▶ TASK REQUIREMENTS:
**1)** From the essay on institutional autonomy, reproduce word for word the passage that starts at "In a democracy, where" and runs through "of institution building.".
**2)** Name every institution mentioned in the essay on institutional autonomy.

-- Start of TEXT SEGMENT --

Who’s afraid of institutional autonomy?

Who’s afraid of institutional autonomy?

Interfering with the autonomy of institutions is like removing your armour in a battlefield simply because it is a bit tight and inconvenient.

While elected governments are acutely aware of their sovereign powers, they are not so comfortable with institutional autonomy. It is indeed a paradox of modern democracy, as it is practiced in several countries today, that they have an uneasy coexistence. The ruling elites are tempted to arm-twist, coax, convert or intimidate institutions to enfeeble and force them to be their masters’ voice. Such a script is pursued for short-term benefits and to get over immediate discomforting truths. But in the long-term irreparable damage is caused to the larger national interest when professional merit and integrity are compromised and institutional memory is distorted, devalued and often discarded.  

In a democracy, where at least every five years there is a change of guard (even if the same party or same alliance comes to power) it is institutional resilience that ensures smooth transition and essential continuity. Once that frame is weakened, democratic transitions can be quite painful and anxious as we see in our neighbourhood. That is why institution builders are remembered with gratitude. Though the Election Commission of India had existed for long, with the arrival of T N Seshan, it acquired new gravitas. Systems and regulations around its core values were redrawn and implemented with firmness. The sheen Indian elections have acquired ever since and the ECI’s increased credibility are a stellar instance of institution building.

Institutions, however exalted they might be, cannot be impervious to changes. There is nothing wrong in the argument that institutions have to change with the times. But how do these changes come about? They have to come from within and not exerted from outside. Though every institution has to continuously respond and adapt to changes, there is always a set of core values that cannot be compromised. For instance the RBI’s regulatory role can never be the subject of negotiation, while how best and how soon the central bank can adjust to the changing demands and expectations should be discussed and debated. Political leadership, by the sheer psychology of power, has the temptation to dictate. Where the culture of control and command operates, autonomy wilts. Once autonomy begins to erode, the immune system of an organisation breaks down and eventually the core values flounder. Finally the very purpose of the institution gets negated by its own irrelevance.

Any intolerance towards institutional autonomy harbours catastrophic consequences. And the weakening of institutions jeopardises the health of democracy. A democracy sans robust institutions can only be a shell. When the CBI washes its old stock of dirty linen before the nation, the awe and trust associated with an agency acclaimed and perceived as highly professional and fair slowly evaporates. One more idol collapses on its foot of clay! Tinkering with the UGC and CVC (and earlier with the erstwhile Planning Commission) for whatever good intent stymies their creativity and motivation. New functions that are becoming increasingly imperative can always be entrusted with existing institutions without compromising on their existing robustness. It takes only a few weeks to nullify the worth and merit of an institution, acquired over a few decades. And precious time is spent again to reboot such mutated (sometimes mutilated) organisations.

-- End of TEXT SEGMENT --
-- Start of DATA BLOCK --

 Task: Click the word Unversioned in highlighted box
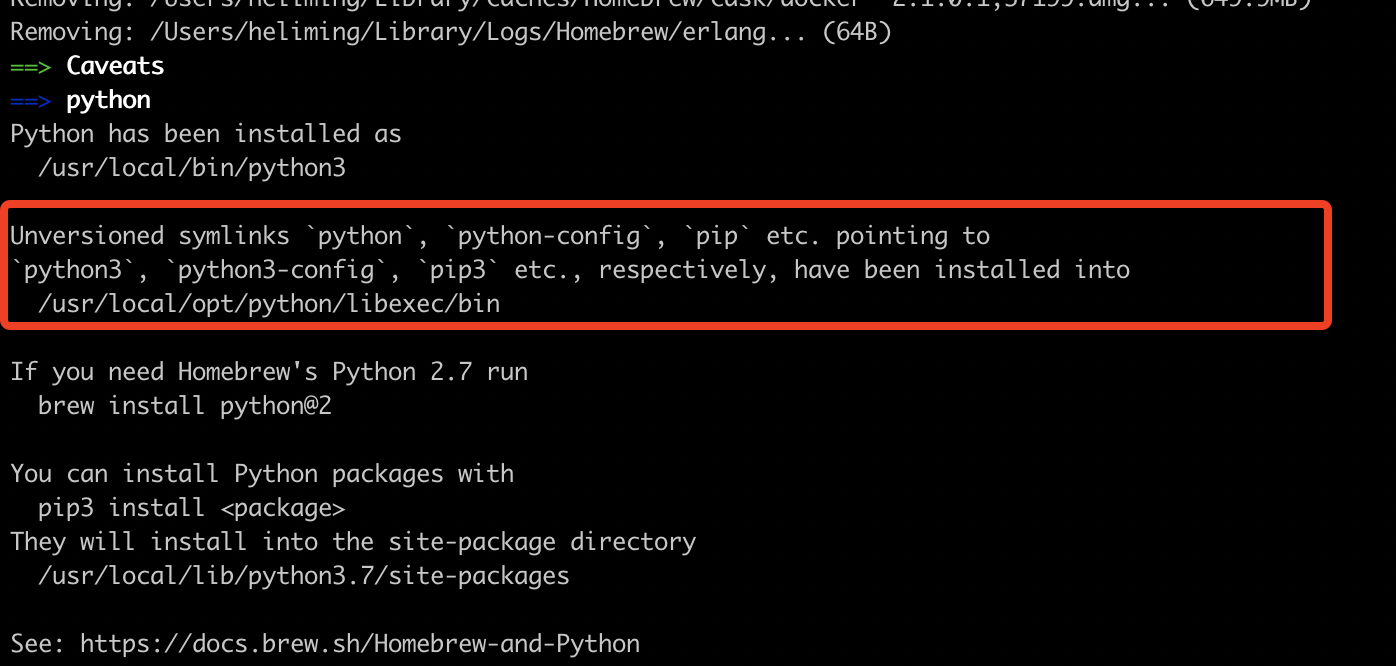click(87, 236)
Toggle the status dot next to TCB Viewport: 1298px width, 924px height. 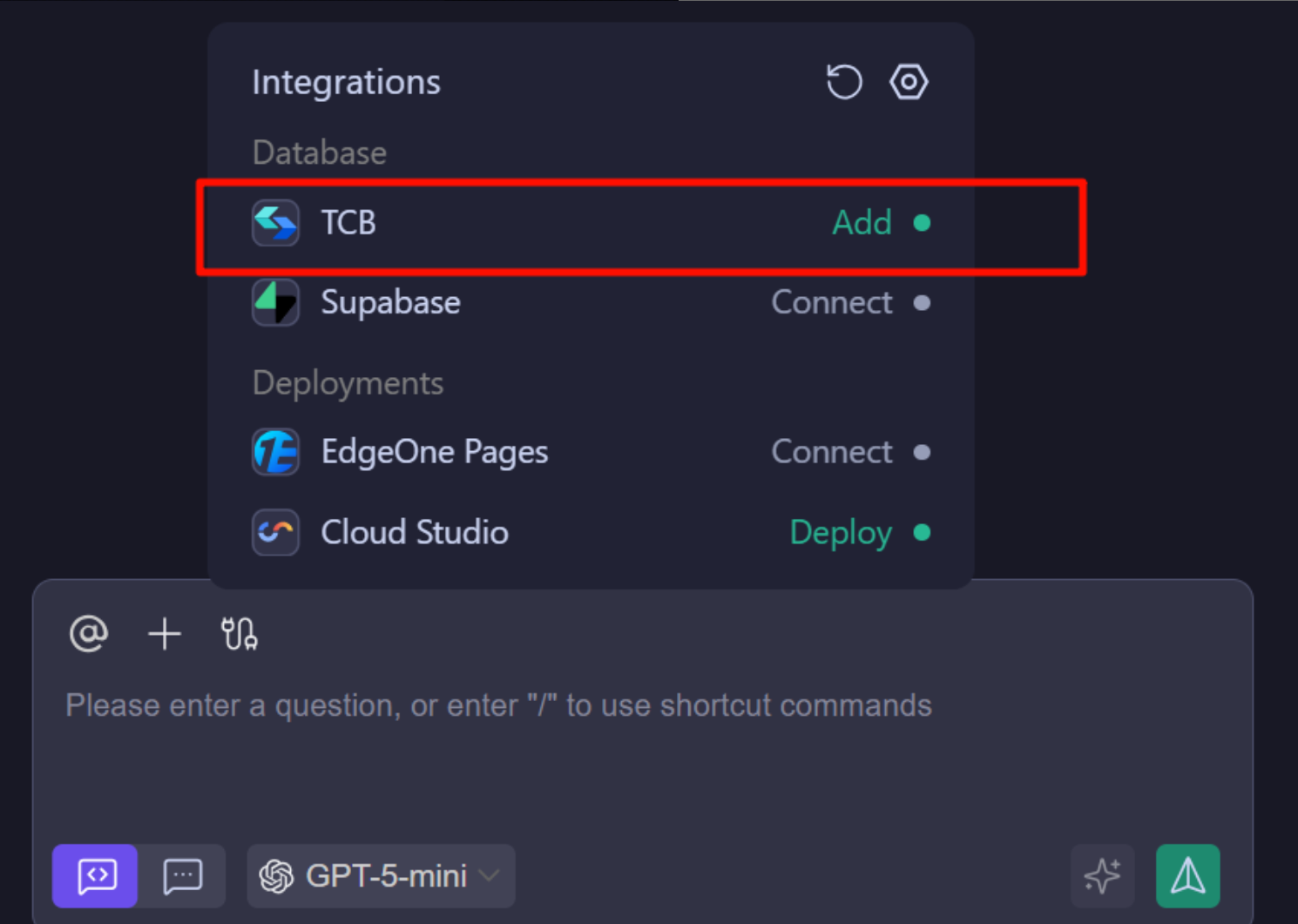[x=923, y=224]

-- End of DATA BLOCK --

▶ PER-TASK ANSWERS:
**1)**
In a democracy, where at least every five years there is a change of guard (even if the same party or same alliance comes to power) it is institutional resilience that ensures smooth transition and essential continuity. Once that frame is weakened, democratic transitions can be quite painful and anxious as we see in our neighbourhood. That is why institution builders are remembered with gratitude. Though the Election Commission of India had existed for long, with the arrival of T N Seshan, it acquired new gravitas. Systems and regulations around its core values were redrawn and implemented with firmness. The sheen Indian elections have acquired ever since and the ECI’s increased credibility are a stellar instance of institution building.

**2)**
- Election Commission of India (ECI)
- RBI
- CBI
- UGC
- CVC
- Planning Commission